A Trinity researcher has discovered how bacteria can 'share' genes, a process that speeds the evolution of drug-resistant bacteria, writes D ick Ahlstrom.
BACTERIA HAVE evolved a way to "share" genes, a process that is central to the development of drug-resistant strains including the hospital superbug MRSA.
Scientists at Trinity College Dublin have caught bacteria in the act of gene-transfer using "optical tweezers" and can finally explain how this gene-exchange occurs.
Trinity's Prof Martin Hegner led the work, which involved researchers at Trinity, including post-doctoral fellow Dr Wilfried Grange, and also colleagues in Switzerland and the US.
He and colleagues identified a protein, VirE2, that can exert a powerful physical force to pull a strand of genetic material, DNA, from one cell across into another.
Details of the work were published earlier this year in the important peer-reviewed journal PLoS Biology. It helps explain how a trait such as antibiotic resistance can jump between species of bacteria, Hegner explains.
Bacteria can transfer DNA via a process called conjugation. The donor injects DNA into a recipient and this DNA then becomes part of its own genome. "This is something which was already known, but it wasn't known how they do it," he says.
A principal investigator in Trinity's Crann research centre and a professor in the school of physics, Hegner decided to study this phenomenon in a plant/bacterial model, looking in particular at a bacterium called Agrobacterium tumefaciens.
The organism infects plants by transferring DNA into their cells, making it a good model for conjugation, Hegner says. The assumption had been that the host was effectively passive in receiving the DNA but this is only partly true, the researchers revealed.
"We found out that the bacteria is producing a protein which it introduces into the plant. This then waits on the plant side of the cell to receive the DNA from the bacteria," he explains. "This was the first time to describe what was going on on the host side of the [cell] membrane."
VirE2 is a protein that binds tightly to DNA and so is central to the conjugation process. It is capable of applying a force to the DNA which compacts it and then pulls it across from one cell into another.

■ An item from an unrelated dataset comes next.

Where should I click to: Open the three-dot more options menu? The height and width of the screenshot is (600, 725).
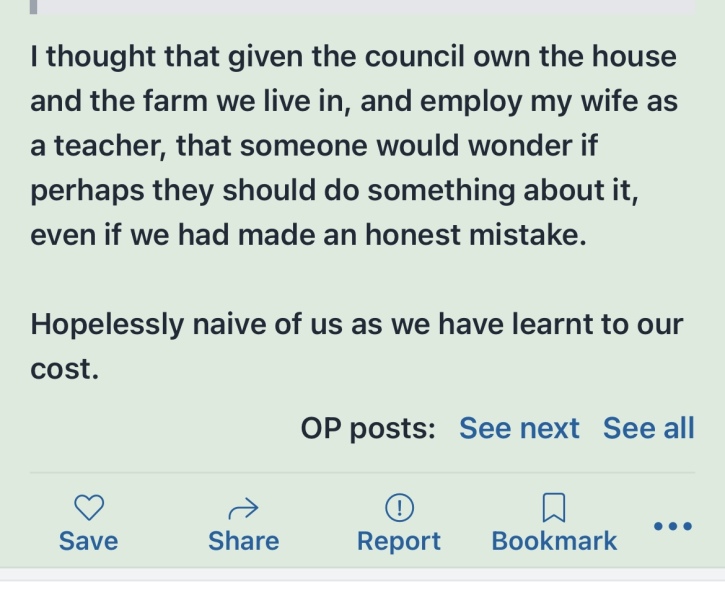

The force is tiny, given the process is occurring at a molecular scale, but is huge given the minute size of the objects involved. A Newton is a measure of force required to give a mass of one kilo an acceleration of one metre per second, per second. The VirE2 protein is exerting a force equal to 60 million millionths of a Newton.
The VirE2 reaction also takes place at a startling speed, pulling across its 150,000 step DNA strand in just one thousandth of a second.
These astounding measurements were achieved using a new device based at the Crann centre, Hegner says. It employs a laser beam focused on a spot which acts like an "optical tweezer" that freezes the molecule in place.
This force can be varied, allowing the device to gauge the force exerted by the protein. The molecule is then free to move away once the beam is switched off. Only certain lasers can be used as optical tweezers, Prof Hegner says. Red and blue lasers are out as they tend to "roast the biological material".
This work is highly significant in that it helps explain how resistance can transfer so readily from organism to organism, he believes. Resistance, which is so disadvantageous to human health, is "definitely" driven by DNA transfer, he says.
Resistance could be inherent in the organism, but if this were so, then a strain with the resistance gene would start as a very small colony and more susceptible to attack by the host's immune system.
"If you spread resistance from one bacterium to another, [the colony] multiplies quickly and is able to break through the immune system," he argues. The organism must move quickly to overwhelm the host or its immune system will destroy the invader. Prof Hegner is the recipient of a Science Foundation Ireland Stokes Professorship that brought him to Ireland last October from the University of Basel. His team now includes five researchers.